Pixel coordinate grounding data:
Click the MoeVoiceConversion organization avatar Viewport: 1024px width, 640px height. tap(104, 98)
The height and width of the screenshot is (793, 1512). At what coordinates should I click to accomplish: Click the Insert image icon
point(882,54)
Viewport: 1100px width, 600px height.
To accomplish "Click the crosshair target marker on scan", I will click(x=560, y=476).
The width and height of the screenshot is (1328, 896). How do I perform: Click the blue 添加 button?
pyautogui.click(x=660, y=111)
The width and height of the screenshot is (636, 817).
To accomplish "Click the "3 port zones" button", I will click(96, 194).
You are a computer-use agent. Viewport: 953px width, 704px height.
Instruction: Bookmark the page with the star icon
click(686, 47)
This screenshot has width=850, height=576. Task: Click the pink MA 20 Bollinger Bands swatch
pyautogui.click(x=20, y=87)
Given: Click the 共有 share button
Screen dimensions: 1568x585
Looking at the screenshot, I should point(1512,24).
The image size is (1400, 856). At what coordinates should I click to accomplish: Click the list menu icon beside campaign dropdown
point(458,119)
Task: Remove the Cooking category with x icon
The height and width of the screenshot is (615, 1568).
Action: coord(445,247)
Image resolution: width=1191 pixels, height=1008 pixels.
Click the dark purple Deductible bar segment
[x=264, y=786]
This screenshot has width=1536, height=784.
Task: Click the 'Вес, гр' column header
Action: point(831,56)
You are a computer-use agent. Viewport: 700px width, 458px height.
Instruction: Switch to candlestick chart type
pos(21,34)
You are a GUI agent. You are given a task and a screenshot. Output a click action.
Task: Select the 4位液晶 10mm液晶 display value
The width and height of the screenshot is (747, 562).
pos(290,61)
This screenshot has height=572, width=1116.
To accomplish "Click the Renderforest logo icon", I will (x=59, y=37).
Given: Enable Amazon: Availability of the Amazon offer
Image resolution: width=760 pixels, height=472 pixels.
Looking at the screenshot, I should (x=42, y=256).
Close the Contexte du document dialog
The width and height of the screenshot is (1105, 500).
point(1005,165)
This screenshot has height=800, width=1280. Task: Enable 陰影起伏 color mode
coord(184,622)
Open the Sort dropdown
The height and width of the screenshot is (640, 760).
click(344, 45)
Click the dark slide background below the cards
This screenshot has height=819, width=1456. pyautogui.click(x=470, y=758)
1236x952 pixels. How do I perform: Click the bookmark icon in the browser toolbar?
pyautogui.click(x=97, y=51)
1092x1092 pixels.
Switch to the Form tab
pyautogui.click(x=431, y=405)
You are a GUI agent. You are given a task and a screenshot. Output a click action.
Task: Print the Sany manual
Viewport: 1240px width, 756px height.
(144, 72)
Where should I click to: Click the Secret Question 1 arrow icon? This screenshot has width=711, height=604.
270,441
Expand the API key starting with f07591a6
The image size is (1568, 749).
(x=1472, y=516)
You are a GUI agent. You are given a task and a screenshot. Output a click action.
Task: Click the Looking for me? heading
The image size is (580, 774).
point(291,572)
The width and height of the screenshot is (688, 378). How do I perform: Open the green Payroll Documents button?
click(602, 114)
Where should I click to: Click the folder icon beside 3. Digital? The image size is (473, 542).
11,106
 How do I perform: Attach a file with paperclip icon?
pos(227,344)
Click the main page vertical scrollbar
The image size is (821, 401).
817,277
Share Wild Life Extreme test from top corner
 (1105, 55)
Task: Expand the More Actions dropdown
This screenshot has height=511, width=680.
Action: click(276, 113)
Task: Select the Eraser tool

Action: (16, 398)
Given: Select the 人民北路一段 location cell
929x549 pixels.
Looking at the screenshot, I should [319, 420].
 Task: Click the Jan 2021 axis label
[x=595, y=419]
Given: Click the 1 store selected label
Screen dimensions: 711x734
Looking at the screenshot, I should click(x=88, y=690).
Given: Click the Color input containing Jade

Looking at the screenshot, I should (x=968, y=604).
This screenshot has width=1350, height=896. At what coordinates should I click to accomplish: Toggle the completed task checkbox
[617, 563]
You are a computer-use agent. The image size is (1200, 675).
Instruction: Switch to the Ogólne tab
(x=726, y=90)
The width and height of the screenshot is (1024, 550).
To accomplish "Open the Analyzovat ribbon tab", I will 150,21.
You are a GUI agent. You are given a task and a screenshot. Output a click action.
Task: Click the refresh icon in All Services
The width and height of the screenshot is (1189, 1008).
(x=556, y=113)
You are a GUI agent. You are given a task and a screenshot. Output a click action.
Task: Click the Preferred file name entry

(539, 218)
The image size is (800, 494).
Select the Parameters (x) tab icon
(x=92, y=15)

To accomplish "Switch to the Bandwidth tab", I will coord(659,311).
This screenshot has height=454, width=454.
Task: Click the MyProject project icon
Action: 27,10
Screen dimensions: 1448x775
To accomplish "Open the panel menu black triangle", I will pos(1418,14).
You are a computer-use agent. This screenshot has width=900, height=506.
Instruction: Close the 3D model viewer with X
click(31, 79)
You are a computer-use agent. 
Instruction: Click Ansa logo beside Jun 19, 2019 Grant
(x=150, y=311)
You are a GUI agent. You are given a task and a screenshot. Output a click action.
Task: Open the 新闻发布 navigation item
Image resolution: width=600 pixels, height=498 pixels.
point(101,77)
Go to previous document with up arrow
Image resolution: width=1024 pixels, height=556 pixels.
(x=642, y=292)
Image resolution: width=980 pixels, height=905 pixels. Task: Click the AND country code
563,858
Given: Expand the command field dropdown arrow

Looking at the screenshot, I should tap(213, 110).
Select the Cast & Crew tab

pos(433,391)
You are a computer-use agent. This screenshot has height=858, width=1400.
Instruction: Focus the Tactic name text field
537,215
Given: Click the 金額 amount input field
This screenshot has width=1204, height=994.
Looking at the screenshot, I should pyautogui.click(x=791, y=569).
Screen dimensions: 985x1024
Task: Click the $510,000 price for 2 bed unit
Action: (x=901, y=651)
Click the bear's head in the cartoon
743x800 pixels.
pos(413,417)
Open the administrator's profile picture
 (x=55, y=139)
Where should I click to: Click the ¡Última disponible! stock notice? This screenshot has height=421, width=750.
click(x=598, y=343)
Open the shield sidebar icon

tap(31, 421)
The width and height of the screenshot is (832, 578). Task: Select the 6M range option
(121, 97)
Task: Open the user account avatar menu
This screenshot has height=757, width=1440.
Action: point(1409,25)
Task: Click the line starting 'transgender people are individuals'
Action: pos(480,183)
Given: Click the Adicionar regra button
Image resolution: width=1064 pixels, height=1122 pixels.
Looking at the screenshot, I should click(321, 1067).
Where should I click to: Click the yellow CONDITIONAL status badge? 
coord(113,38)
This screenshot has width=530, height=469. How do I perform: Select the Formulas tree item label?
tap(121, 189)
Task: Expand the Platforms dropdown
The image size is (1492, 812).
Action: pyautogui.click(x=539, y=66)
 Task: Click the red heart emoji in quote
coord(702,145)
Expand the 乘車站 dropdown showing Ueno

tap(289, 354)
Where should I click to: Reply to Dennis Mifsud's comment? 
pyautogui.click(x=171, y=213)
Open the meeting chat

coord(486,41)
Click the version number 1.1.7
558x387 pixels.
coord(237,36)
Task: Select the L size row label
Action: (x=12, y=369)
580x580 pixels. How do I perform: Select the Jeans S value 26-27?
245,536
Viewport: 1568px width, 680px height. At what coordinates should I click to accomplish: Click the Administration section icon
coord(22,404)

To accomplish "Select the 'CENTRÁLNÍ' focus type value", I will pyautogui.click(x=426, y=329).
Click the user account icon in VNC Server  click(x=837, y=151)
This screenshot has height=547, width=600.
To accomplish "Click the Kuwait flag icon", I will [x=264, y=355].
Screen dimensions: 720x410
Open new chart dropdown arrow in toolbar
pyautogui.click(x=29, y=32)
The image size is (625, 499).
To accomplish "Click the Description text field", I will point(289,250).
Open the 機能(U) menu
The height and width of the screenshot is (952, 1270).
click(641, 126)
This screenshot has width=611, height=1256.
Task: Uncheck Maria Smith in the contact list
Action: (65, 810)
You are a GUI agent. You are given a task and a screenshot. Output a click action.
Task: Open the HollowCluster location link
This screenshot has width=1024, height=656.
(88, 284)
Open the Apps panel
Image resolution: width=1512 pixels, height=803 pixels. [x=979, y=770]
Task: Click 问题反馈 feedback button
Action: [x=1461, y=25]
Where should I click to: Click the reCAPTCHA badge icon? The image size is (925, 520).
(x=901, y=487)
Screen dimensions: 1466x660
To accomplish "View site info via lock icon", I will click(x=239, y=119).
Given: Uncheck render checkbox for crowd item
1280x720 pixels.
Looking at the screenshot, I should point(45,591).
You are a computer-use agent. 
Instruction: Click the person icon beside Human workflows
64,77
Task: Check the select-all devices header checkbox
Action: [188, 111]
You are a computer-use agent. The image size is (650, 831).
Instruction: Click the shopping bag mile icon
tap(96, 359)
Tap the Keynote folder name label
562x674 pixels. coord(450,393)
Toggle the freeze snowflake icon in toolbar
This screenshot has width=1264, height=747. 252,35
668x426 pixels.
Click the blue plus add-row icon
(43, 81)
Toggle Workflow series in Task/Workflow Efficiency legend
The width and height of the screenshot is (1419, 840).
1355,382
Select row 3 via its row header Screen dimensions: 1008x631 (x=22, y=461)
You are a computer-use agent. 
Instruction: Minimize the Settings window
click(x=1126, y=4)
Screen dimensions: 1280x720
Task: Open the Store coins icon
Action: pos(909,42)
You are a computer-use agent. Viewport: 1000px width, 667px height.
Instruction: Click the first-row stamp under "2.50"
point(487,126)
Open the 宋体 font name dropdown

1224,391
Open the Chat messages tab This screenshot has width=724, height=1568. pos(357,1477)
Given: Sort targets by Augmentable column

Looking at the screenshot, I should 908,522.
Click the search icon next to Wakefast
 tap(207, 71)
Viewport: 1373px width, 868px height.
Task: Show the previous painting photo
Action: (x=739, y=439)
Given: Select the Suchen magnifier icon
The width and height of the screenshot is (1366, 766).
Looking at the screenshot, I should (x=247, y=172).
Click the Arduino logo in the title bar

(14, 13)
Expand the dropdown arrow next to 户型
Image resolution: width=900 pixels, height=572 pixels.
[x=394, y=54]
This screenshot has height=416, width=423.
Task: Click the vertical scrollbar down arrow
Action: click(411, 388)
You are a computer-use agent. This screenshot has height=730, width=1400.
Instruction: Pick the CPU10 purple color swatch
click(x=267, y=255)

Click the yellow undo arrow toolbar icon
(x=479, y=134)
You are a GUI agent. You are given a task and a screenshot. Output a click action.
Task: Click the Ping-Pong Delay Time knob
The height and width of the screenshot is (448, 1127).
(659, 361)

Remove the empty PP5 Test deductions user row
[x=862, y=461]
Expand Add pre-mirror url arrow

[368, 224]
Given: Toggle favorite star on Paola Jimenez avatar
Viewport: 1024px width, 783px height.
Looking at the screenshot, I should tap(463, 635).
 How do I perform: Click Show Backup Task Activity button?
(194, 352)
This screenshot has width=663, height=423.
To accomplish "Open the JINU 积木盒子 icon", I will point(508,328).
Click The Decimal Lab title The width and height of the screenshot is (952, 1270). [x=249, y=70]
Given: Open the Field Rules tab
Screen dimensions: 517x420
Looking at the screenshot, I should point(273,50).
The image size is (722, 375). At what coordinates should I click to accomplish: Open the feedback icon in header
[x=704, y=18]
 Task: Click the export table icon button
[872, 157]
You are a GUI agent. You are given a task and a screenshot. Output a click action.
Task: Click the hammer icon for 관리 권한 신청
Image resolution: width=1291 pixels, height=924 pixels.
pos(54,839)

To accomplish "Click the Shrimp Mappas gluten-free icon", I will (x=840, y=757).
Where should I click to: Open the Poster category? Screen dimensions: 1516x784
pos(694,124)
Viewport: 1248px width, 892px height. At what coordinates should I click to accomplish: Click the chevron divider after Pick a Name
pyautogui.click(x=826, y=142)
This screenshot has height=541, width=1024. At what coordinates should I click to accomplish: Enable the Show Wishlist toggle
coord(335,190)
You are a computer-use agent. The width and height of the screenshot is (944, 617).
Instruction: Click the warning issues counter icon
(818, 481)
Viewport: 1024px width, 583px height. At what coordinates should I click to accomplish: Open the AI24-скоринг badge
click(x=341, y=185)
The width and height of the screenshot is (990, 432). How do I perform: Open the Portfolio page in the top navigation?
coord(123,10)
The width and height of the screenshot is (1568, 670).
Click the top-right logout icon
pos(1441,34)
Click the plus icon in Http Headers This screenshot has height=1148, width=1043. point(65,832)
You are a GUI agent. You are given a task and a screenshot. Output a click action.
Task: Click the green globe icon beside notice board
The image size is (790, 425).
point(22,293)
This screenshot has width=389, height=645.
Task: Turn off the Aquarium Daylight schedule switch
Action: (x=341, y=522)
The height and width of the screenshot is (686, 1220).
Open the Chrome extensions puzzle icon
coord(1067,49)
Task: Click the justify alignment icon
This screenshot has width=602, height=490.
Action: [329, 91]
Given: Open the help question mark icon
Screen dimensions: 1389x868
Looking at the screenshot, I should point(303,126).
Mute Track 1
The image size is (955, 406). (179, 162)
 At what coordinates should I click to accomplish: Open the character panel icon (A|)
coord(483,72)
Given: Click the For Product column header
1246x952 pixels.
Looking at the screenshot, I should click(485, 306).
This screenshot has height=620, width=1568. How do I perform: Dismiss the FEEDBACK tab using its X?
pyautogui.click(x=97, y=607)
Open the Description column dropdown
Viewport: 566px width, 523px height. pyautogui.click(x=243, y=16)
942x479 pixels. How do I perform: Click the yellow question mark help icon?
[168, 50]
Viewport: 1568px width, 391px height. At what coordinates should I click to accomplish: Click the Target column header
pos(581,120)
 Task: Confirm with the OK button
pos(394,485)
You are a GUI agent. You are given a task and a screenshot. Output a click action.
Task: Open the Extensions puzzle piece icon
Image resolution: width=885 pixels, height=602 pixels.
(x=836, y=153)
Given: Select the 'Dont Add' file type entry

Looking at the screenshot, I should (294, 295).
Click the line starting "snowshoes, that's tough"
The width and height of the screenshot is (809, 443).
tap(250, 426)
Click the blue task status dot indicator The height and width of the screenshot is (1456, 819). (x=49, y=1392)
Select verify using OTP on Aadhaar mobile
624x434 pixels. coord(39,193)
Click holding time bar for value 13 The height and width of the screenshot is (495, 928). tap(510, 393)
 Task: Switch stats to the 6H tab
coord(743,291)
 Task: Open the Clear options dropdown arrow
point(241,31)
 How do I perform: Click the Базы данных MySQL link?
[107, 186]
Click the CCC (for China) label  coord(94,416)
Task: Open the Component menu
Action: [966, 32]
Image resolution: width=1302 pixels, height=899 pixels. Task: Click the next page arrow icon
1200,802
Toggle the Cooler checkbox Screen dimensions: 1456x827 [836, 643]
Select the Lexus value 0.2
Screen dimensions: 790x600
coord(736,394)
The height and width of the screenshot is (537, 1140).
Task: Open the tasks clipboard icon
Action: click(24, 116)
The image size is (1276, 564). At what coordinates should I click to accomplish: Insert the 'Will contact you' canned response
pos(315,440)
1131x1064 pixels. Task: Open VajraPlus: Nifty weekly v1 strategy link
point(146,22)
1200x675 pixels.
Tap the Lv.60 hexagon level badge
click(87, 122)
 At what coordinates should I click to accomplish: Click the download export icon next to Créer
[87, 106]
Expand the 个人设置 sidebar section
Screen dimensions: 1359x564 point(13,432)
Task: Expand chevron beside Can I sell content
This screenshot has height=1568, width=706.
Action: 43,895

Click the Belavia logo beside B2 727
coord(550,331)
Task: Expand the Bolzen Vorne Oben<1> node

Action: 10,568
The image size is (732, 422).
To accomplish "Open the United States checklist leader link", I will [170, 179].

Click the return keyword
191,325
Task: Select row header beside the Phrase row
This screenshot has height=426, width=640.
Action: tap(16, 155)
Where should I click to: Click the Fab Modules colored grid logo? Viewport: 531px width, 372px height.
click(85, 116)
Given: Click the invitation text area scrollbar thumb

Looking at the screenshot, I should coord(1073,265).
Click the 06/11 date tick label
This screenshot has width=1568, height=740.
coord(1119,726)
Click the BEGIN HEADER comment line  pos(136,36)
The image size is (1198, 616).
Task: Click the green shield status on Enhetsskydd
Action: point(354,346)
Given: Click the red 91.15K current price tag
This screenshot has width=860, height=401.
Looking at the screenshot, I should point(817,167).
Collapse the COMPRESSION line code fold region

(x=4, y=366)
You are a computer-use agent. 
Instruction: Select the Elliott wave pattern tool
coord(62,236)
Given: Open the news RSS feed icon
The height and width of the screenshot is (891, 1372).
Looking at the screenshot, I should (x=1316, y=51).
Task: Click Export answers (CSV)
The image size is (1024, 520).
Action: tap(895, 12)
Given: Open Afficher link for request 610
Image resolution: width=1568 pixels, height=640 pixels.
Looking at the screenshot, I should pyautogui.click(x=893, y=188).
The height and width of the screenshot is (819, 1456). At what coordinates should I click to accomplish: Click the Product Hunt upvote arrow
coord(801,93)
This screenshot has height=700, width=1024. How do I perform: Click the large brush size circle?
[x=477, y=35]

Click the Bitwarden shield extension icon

Your task:
Reply with the lines from the first line of the entries through the line that contains "The width and height of the screenshot is (636, 817).", repeated exactly with both ends kept, and with nothing else.

Answer box:
Click the MoeVoiceConversion organization avatar Viewport: 1024px width, 640px height. tap(104, 98)
The height and width of the screenshot is (793, 1512). At what coordinates should I click to accomplish: Click the Insert image icon
point(882,54)
Viewport: 1100px width, 600px height.
To accomplish "Click the crosshair target marker on scan", I will click(x=560, y=476).
The width and height of the screenshot is (1328, 896). How do I perform: Click the blue 添加 button?
pyautogui.click(x=660, y=111)
The width and height of the screenshot is (636, 817).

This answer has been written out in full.